She couldn’t blame him. What was to stop her from behaving any differently the next time some trauma struck? The only aspect of this situation that gave her any hope was the bond that still existed. Because of that she knew that somewhere, buried in amongst all the anger and frustration and distrust, he still harbored an ember of longing for her.
But it was fading. Finally she realized exactly the source of her current apprehension, and it didn’t just concern his feelings for her. In some far deeper way, Trip was giving up.
x x x
The first hint that something bad could ever happen in Sugar Creek came one morning when Trip found it hard to get out of bed, and even harder to get any work done in the fields. Walking back to the house felt like traversing that desert with Jon. After that, his energy level was never the same. The local doctor wasn’t sure what the problem was, but guessed it was a wasting disease of some kind. T’Pol shouldered all the farm work without complaint, and he did what he could around the house, but was forced to take frequent rests.
After awhile he realized that everyone around him assumed he had begun a slow decline towards an inevitable death, and eventually he had to agree that they were probably right.
He supposed there were worse things. At least he felt comfortable and cared for and loved. T’Pol was as gentle and attentive as he could have ever wished. As long as he had to spend so much time lying around, he started to work in earnest on the warp manual she had suggested, partly because it was something to do, and partly because it seemed to please her.
He was working on it that evening after dinner, lying on the old settee on the back porch, enjoying the cooler breezes of the evening, when he heard her ask, “What are you working on?”

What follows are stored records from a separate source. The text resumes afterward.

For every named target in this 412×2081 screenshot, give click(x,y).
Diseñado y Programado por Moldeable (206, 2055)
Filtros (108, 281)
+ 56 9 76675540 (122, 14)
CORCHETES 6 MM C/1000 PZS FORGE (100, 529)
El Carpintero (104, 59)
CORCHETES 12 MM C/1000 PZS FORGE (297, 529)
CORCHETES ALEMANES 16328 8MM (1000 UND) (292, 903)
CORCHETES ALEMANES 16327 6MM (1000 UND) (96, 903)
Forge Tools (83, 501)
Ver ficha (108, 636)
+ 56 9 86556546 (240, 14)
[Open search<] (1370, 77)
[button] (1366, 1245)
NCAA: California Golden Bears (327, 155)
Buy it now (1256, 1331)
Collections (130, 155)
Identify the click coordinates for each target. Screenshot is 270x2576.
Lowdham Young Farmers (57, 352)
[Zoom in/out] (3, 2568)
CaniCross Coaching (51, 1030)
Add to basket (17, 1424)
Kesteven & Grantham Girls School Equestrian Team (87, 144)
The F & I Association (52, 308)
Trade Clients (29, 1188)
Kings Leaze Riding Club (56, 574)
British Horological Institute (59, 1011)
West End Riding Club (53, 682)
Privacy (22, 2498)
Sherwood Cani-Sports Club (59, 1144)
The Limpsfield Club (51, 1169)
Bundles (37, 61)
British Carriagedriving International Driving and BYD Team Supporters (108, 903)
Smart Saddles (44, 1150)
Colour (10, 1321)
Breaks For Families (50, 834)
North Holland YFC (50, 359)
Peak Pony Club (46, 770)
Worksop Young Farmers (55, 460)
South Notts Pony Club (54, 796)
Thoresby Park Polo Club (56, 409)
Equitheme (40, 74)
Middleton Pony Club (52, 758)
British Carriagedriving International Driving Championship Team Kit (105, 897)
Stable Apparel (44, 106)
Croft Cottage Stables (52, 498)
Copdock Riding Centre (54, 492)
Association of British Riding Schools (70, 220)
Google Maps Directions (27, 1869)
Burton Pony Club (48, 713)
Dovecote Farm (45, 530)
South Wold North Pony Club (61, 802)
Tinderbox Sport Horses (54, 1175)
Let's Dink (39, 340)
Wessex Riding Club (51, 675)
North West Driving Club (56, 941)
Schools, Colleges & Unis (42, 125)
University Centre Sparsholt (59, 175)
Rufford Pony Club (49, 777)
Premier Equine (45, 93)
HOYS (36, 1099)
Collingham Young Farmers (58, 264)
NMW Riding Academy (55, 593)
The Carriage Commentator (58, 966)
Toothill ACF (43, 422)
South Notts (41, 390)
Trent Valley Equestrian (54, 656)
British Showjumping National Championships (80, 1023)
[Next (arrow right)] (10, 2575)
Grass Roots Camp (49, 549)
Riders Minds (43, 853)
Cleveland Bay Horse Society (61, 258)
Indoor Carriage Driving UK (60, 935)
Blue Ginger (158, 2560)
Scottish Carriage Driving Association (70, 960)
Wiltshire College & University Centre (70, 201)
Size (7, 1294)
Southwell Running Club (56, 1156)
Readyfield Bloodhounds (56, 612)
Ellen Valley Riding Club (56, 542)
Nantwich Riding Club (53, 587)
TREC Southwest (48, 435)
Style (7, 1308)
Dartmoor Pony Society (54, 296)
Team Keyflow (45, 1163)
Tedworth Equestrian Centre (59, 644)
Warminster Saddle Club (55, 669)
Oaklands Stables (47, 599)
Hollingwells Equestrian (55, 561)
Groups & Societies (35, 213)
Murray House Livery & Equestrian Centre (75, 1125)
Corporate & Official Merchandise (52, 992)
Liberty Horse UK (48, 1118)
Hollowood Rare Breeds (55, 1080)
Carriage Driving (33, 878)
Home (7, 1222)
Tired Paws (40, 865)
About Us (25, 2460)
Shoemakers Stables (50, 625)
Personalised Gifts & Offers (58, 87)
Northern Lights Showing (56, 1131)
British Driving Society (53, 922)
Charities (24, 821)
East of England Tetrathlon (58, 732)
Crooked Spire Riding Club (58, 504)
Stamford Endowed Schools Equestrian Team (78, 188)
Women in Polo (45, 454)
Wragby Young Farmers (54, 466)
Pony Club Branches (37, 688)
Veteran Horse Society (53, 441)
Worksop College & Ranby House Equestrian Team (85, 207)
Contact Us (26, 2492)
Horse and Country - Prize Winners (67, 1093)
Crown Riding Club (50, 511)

He squinted in confusion. T’Pol stood there before him in one of her Enterprise cat suits – the red one, an old favorite of his. She looked so much her severe old self, he felt his stomach give a little lurch of nervousness. And excitement. Damn, but those old cat suits had been sexy. “Where’d you get that?”
She just raised her eyebrow and regarded him, evidently puzzled.
“Don’t tell me you made it yourself?” he said. “And what’d you do to your hair?”
“Commander? I guess it’s safe enough to let the ears show back here in the dark like this. What’s this about?” He pulled himself up with a little groan and patted the cushions next to him, a signal to her to join him. “Are you trying to cheer me up?”
She remained standing. “Do you require cheering up?”
He stared at her for a moment. Something definitely wasn’t right here. “T’Pol. What’s going on?”
“This is a mind meld.”
He stared at her. “Excuse me?”
Her voice softened. “I am in your mind.”
He chuckled and shook his head as if to clear it. “You’re not making any sense, darlin’.”
“I don’t understand it myself,” T’Pol said. “This is not like anything I’ve ever experienced during a mind meld.” She eyed the ratty old settee dubiously, then carefully sat down next to him and turned her attention back to him. He was struck by the subtle coppery aroma of her.
It seemed like something he had forgotten. But how was that possible when he slept with this woman every night? He studied her carefully, looking for more discrepancies. This T’Pol seemed skinnier, almost anorexic, and there were dark smudges under her eyes. He wanted to run his hands down her skin, to compare the feel of this woman to his wife, but some instinct stopped him.
Which was enough to tell him that something was very, very wrong.
“Perhaps if you could tell me what you are working on,” she said.
“You’re the one who asked me to do it,” he said defensively.
She just looked gravely at him. “May I?”
He handed the device over to her.
She peered down at the screen. “Are these warp equations?” Her voice had risen.
“You’re the one who suggested I keep my hand in!”
“Don’t you realize this is the same device we found on the alien buoy?”
“What the hell am I supposed to use? You got a spare PADD stowed somewhere that I don’t know about?”
“Stop calling me that!”
She looked at him. “Trip. You must stop working on anything related to warp drive or any other sensitive systems immediately.”
“I believe an alien force of some kind is attempting to access your specialized knowledge. It appears that all of this is part of an elaborate fiction designed to lower your resistance to sharing classified information.”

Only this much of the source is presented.